> Extrait de la page
^^^^^^^^

#Essais

7 femmes

Lydie Salvayre

Sept femmes. Sept figures emblématiques de la littérature qui ont follement investi leur vie. Leur relation à l'écriture est passionnelle, et, pour certaines d'entre elles, les a conduit au suicide. Singulières et exigeantes, elles transcendent leur douleur personnelle dans l'oeuvre. Leur rapport au quotidien, qu'elles considèrent médiocre et sans intérêt, est vécu comme tragique. Mais ce "quotidien" n'est-il pas aujourd'hui celui qui a marqué l'Histoire ? Celui du Paris d'avant-guerre, des Années folles, de la Russie stalinienne… Comment retranscrire une oeuvre au travers de la vie même de son auteur ? Lydie Salvayre s'adonne à cet exercice de portraitiste, comme l'ont déjà magnifiquement réussi Cioran et Sainte-Beuve, en choisissant celles dont la lecture a marqué sa vie et par là-même fécondé son oeuvre : Emily Brönte (1818-1848), Colette (1873-1954), Virginia Woolf (1882-1941), Djuna Barnes (1892-1982), Marina Tsvetaeva (1892-1941), Ingeborg Bachmann (1926-1973) et Sylvia Plath (1932-1963). Dérangeantes, scandaleuses, elles ont témoigné à leur façon du monde dont elles ont autant souffert qu'elles ont contribué à la façonner… Leurs oeuvres sont désormais des monuments littéraires. Lydie Salvayre les fait revivre en écrivant leur histoire, leur beauté, leur démesure, leur rébellion mais aussi leur côté sombre et leur désespérance.

Par Lydie Salvayre
Chez Librairie Académique Perrin

0 Réactions |

Genre

Critique littéraire

Sept folles
Pour qui vivre ne suffit pas. Manger, dormir et coudre des boutons, serait-ce là toute la vie? se demandent-elles.

^^^^^^^^

> Objet de l'exercice
Selon l'extrait de la page, quels écrivains ont déjà brillamment réussi l'exercice de portraitiste auquel se livre Lydie Salvayre ?

> Données fournies
^^^^^^^^

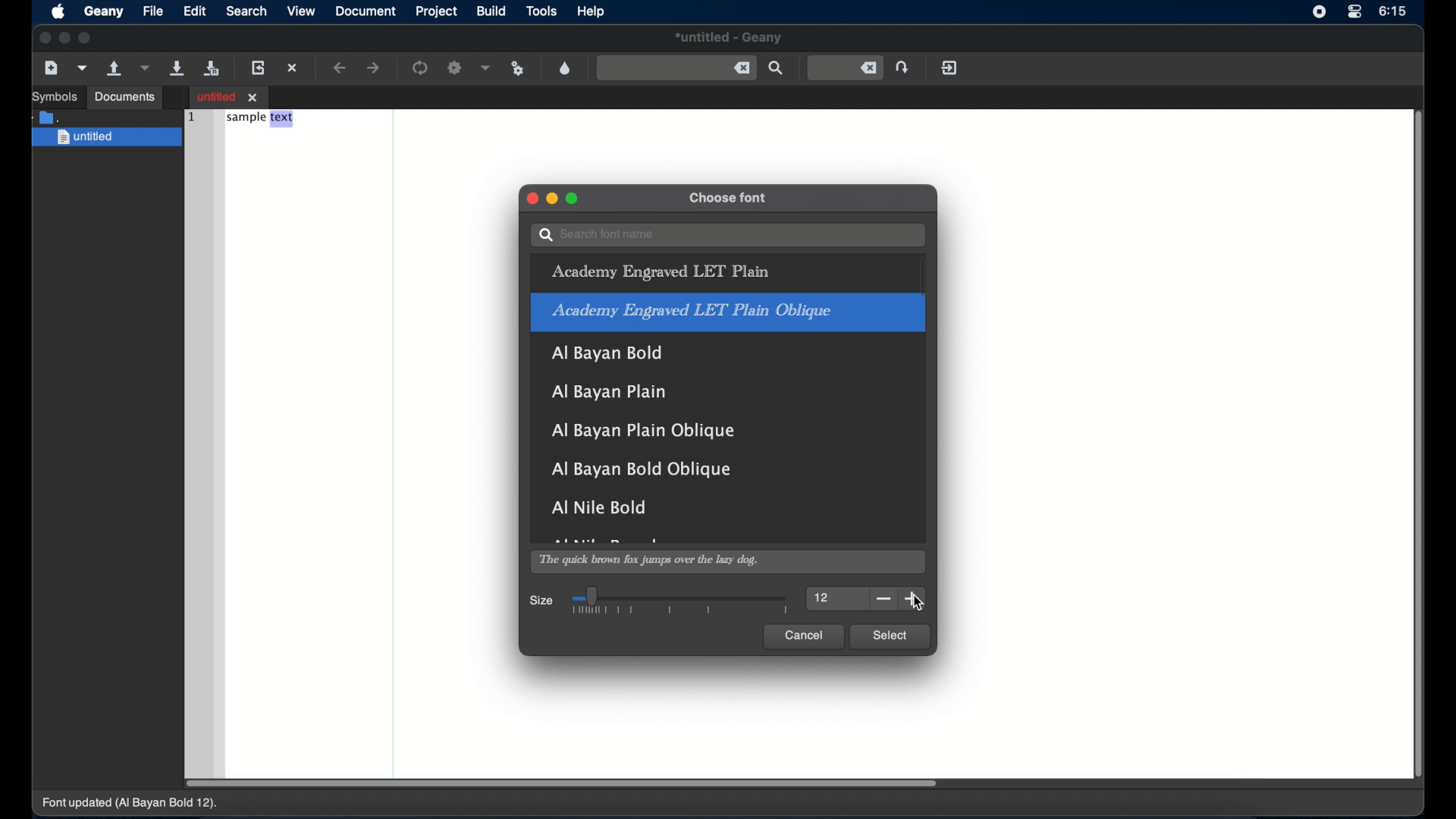  What do you see at coordinates (153, 11) in the screenshot?
I see `file` at bounding box center [153, 11].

^^^^^^^^

> Réponse
Cioran et Sainte-Beuve.